_Goal of the exercise_
Look for the line with "The width and height of the screenshot is (953, 635)."; please transcribe it and every later line in the entries exactly, up to the end, leaving pictures out.
━━━ Entries shown ━━━
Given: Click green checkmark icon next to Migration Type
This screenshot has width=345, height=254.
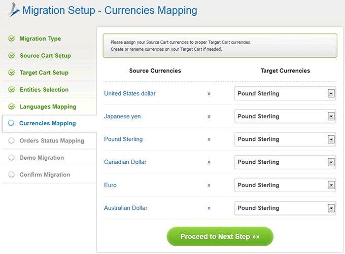Looking at the screenshot, I should click(x=12, y=39).
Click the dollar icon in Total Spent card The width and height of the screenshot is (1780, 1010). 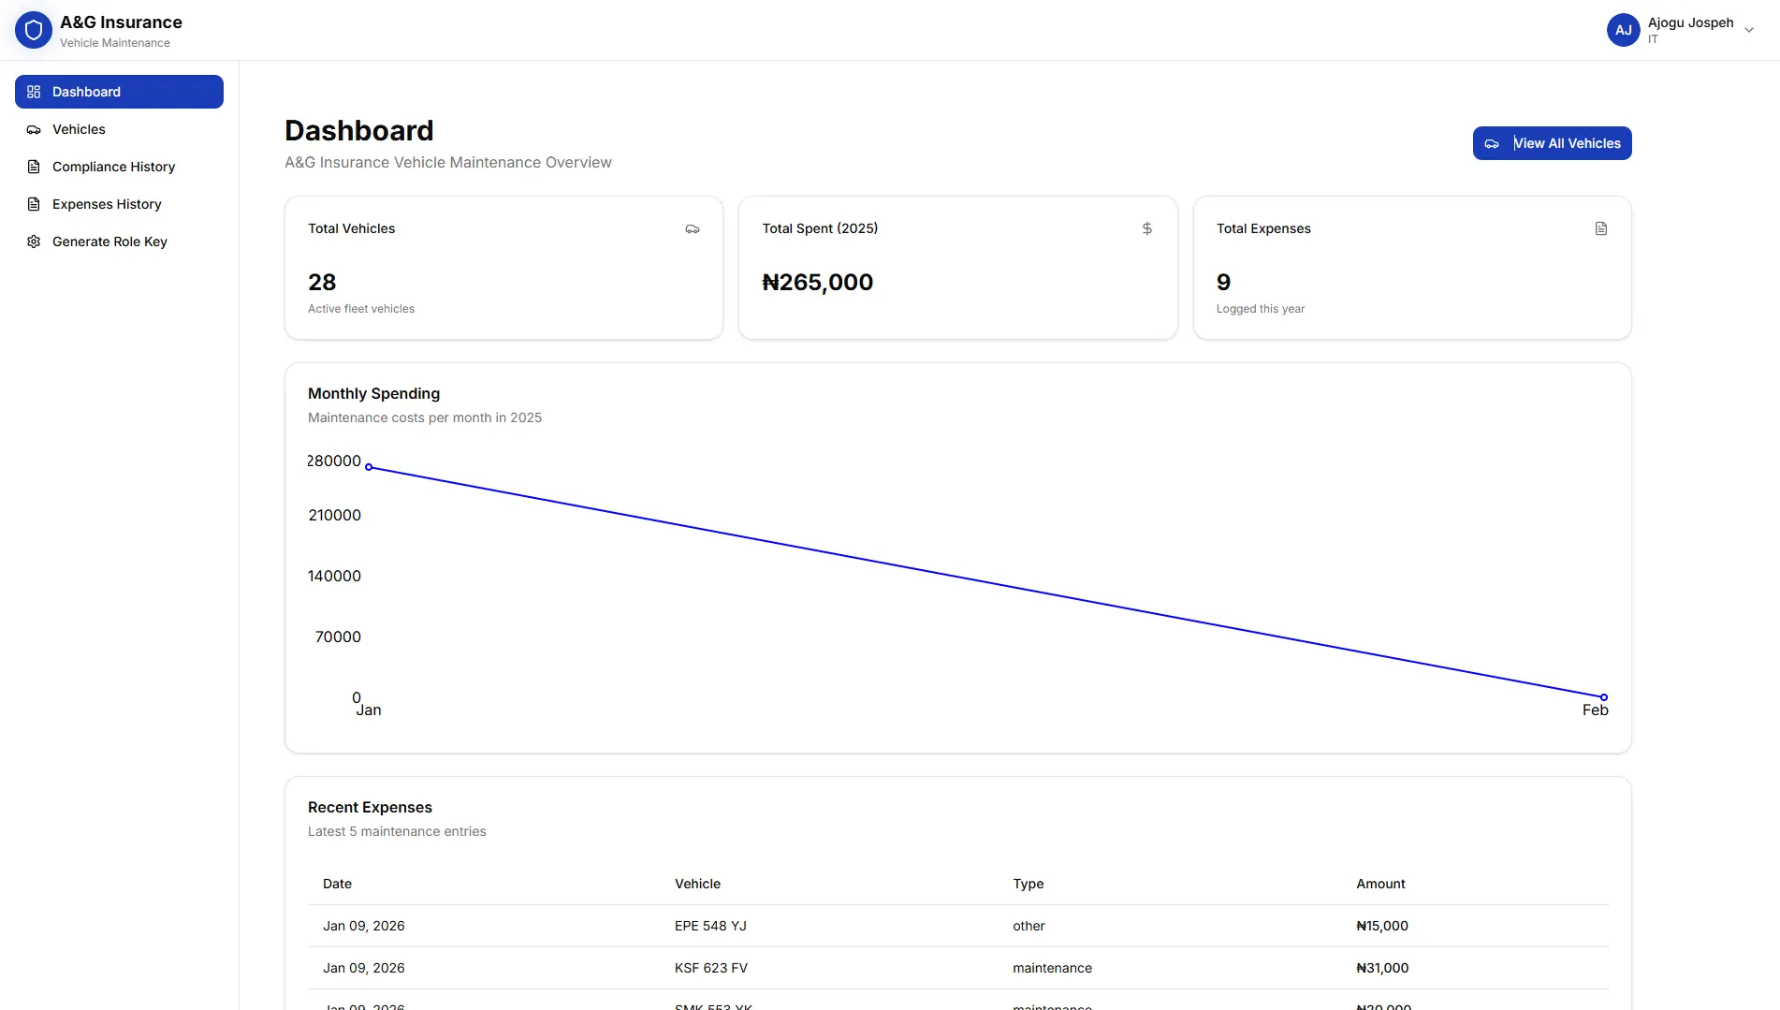tap(1147, 228)
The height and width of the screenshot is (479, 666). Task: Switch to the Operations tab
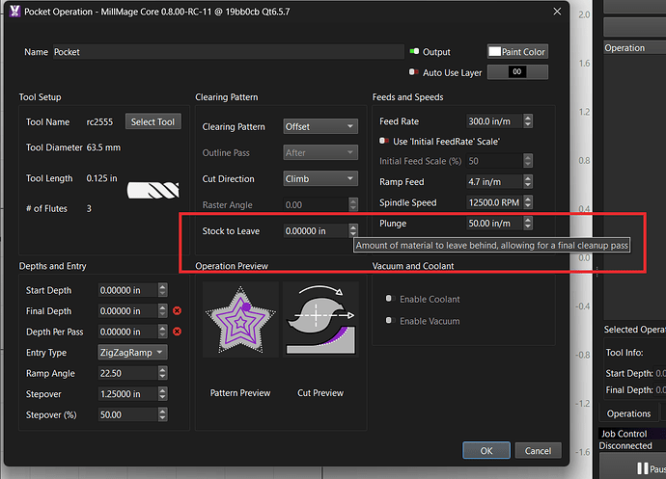[x=627, y=413]
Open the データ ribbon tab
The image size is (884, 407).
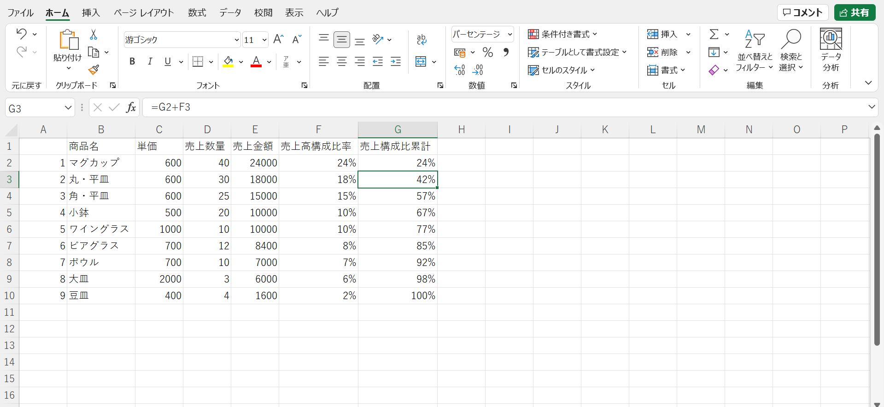point(230,13)
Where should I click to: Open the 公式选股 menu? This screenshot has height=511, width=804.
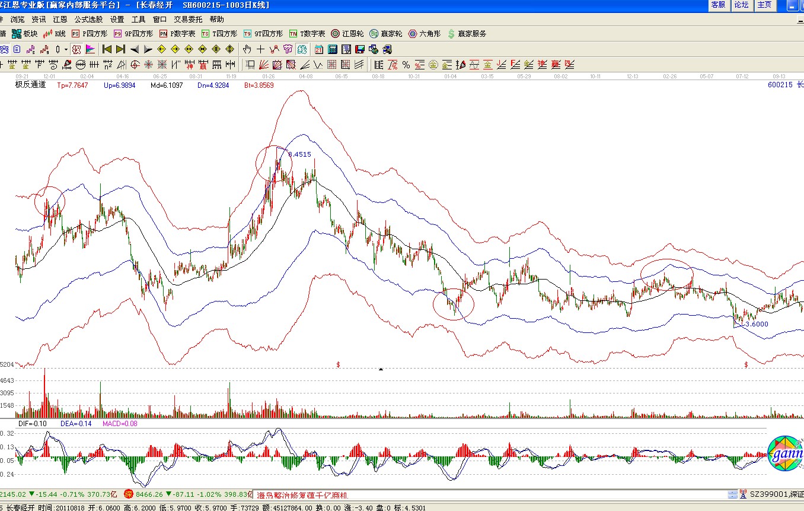pos(88,19)
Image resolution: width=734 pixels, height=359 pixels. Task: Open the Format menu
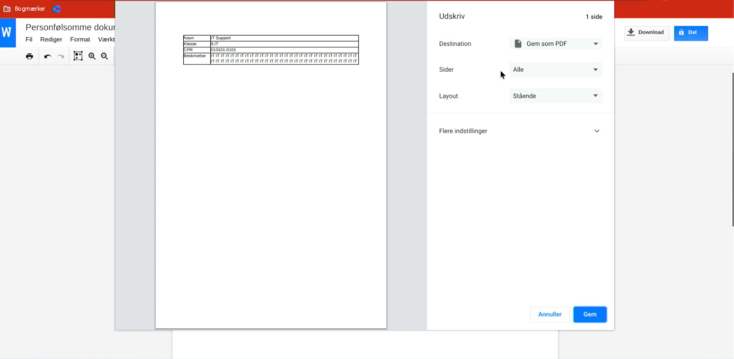tap(80, 40)
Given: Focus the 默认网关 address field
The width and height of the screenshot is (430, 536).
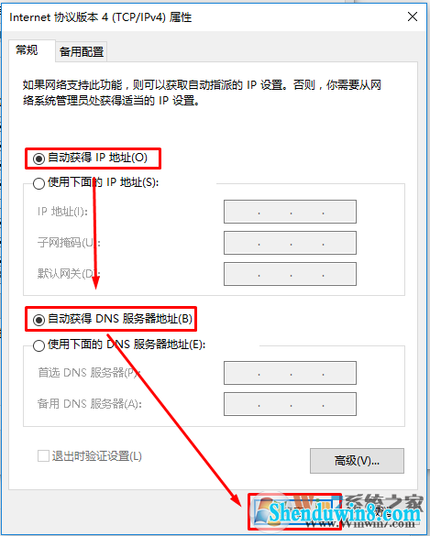Looking at the screenshot, I should pos(290,274).
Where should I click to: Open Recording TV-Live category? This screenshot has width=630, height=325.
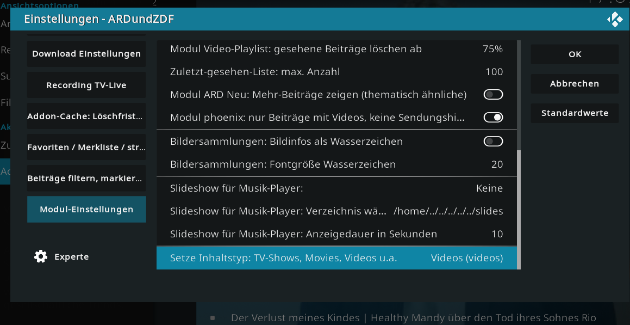tap(86, 85)
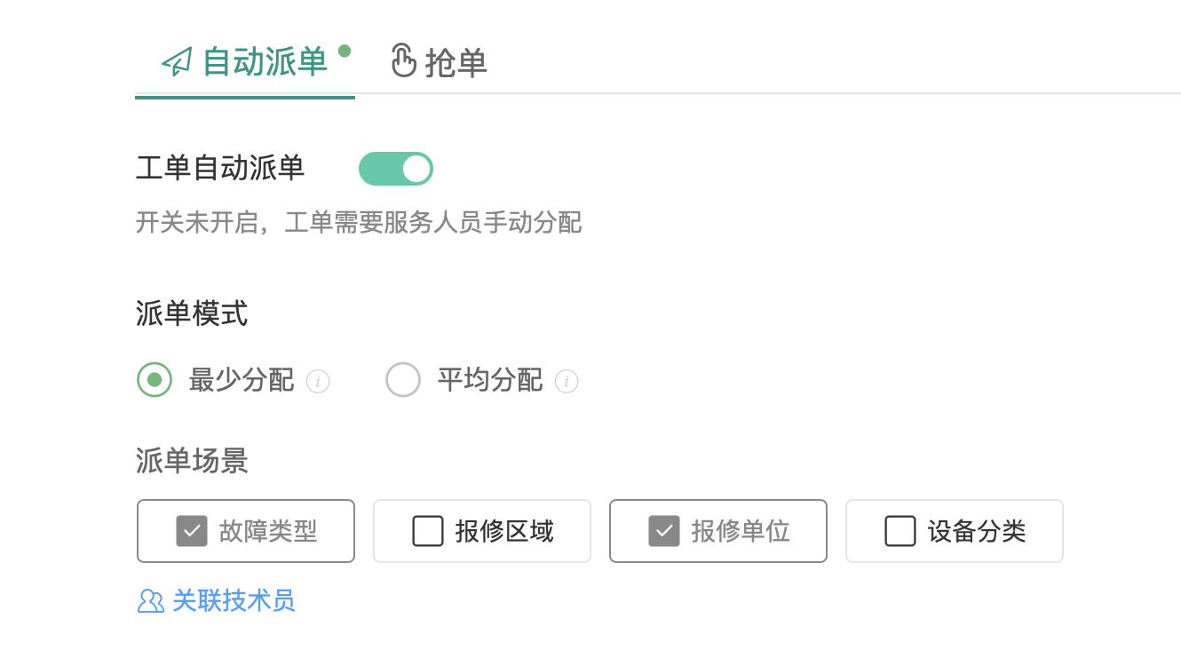Screen dimensions: 1181x650
Task: Click the 报修单位 scene card
Action: click(718, 531)
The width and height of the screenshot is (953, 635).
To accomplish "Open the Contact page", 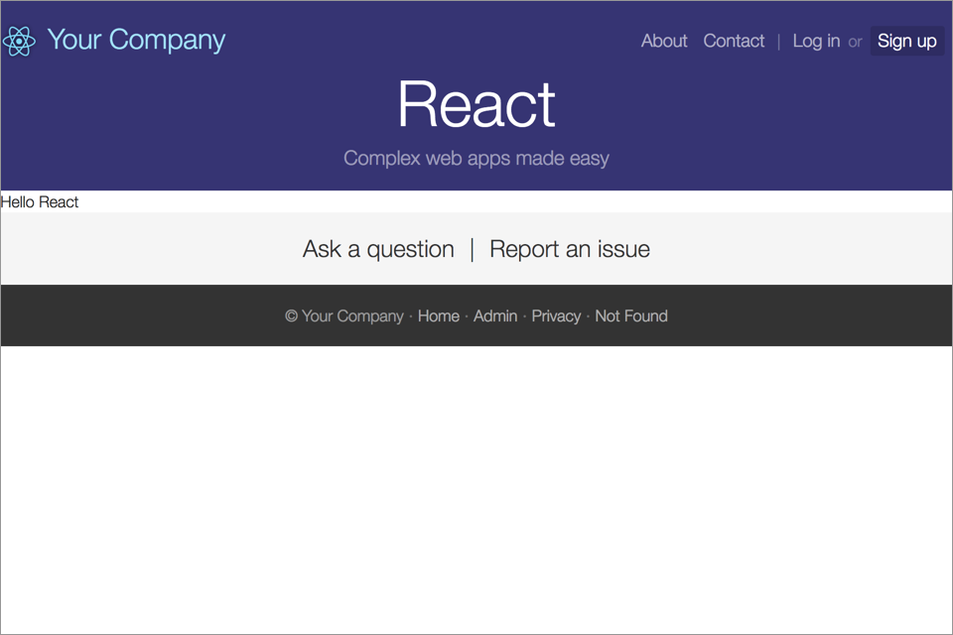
━━━
_Your solution_
The width and height of the screenshot is (953, 635).
To accomplish "Open the Contact page", 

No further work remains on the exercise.